Directions:
Using the Lynx Africa Marmite review below, explain in one to three sentences why the product's name sounds like a Big Brother contestant's answer to "what are the continents?"

Page text:

I'm not sure how I ended up as Gizmodo UK's official Tester of Cursed Things, but apparently I am, because fresh from my ordeal with Heinz Salad Cream ice cream, I'm now the guinea pig for Lynx Africa Marmite.
Yep, that's exactly what it sounds like. Described as the "world's first social-distancing deodorant" (surely that's just wearing no deodorant?), Lynx Africa Marmite is a body spray plus the inevitable 'Gift Set from Aunty Susan' matching shower gel.
Why Lynx chose the Africa scent to add Marmite to is a complete mystery to us -- not that any of the scents in the range really lend themselves to yeasty sandwich spreads -- because the use of an ampersand (&) on the packaging means the product sounds like a particularly thick Big Brother contestant's answer to "what are the continents?":
"I'm not sure, but I fink like Africa and... Marmite?"
When we originally wrote about the eyebrow-raising product launch, we were keen to know exactly what the resulting abomination would smell like, and now we wish we could go back to those blessed days of ignorance.
It smells exactly like Lynx Africa -- aka the thick stench of the sixth form common room at an all-boys' school minus the ball sweat -- plus a sticky, yeasty, meaty undertone. So actually, not minus the ball sweat.
As ever with Marmite products, there's a crowbarred-in "love it or hate it" angle, in the sense that you're supposed to wear the spray to attract Marmite lovers (in the manner of that infamous Lynx ad) and repel the haters. Or something.

Data provided:

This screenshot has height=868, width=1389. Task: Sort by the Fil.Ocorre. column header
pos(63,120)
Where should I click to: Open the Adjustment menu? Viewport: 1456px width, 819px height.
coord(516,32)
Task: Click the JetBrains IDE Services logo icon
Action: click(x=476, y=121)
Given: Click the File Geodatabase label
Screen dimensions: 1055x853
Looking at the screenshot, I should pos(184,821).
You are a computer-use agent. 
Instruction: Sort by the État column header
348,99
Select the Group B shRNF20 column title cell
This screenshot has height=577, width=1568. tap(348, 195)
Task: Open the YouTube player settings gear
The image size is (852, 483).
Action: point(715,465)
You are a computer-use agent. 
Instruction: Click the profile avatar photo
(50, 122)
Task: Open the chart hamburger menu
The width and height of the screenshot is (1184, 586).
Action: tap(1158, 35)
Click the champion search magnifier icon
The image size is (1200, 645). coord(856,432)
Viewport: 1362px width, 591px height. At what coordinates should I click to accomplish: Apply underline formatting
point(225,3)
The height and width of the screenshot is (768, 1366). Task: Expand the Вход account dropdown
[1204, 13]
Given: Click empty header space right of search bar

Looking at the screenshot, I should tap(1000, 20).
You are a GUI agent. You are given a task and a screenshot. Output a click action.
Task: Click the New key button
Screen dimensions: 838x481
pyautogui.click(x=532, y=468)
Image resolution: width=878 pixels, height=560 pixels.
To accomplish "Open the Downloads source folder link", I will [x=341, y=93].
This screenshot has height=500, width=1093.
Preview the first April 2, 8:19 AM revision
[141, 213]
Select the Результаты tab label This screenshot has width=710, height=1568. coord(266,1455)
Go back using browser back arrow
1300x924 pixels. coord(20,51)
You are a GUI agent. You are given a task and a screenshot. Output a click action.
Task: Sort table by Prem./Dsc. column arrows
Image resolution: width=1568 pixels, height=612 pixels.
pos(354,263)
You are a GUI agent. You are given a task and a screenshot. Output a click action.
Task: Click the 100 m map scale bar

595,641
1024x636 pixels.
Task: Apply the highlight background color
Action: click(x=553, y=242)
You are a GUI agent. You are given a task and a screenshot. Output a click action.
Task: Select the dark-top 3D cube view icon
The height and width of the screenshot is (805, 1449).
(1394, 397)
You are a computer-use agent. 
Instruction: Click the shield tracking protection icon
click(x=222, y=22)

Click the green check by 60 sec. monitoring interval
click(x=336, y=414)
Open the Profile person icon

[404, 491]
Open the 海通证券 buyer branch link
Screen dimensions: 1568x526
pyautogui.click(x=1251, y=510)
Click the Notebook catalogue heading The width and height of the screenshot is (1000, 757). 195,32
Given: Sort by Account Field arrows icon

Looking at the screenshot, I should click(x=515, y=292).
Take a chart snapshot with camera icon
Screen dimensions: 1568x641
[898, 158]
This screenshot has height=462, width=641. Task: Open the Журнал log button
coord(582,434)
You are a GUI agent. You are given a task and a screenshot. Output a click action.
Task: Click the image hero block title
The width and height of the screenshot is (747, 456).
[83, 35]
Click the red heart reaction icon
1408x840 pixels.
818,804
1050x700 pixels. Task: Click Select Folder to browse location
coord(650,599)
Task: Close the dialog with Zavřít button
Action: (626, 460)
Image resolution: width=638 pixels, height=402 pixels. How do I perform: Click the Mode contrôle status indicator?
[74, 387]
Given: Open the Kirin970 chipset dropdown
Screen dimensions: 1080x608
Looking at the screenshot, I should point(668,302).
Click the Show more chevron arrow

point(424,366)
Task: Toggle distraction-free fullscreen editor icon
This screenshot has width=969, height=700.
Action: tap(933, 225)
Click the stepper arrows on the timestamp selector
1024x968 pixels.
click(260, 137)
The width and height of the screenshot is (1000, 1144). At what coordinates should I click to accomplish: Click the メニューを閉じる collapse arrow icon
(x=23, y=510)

Written solution:
The name sounds that way because the packaging uses an ampersand (&). This makes "Africa" and "Marmite" read like a list of continents, as in the imagined reply "I'm not sure, but I fink like Africa and... Marmite?"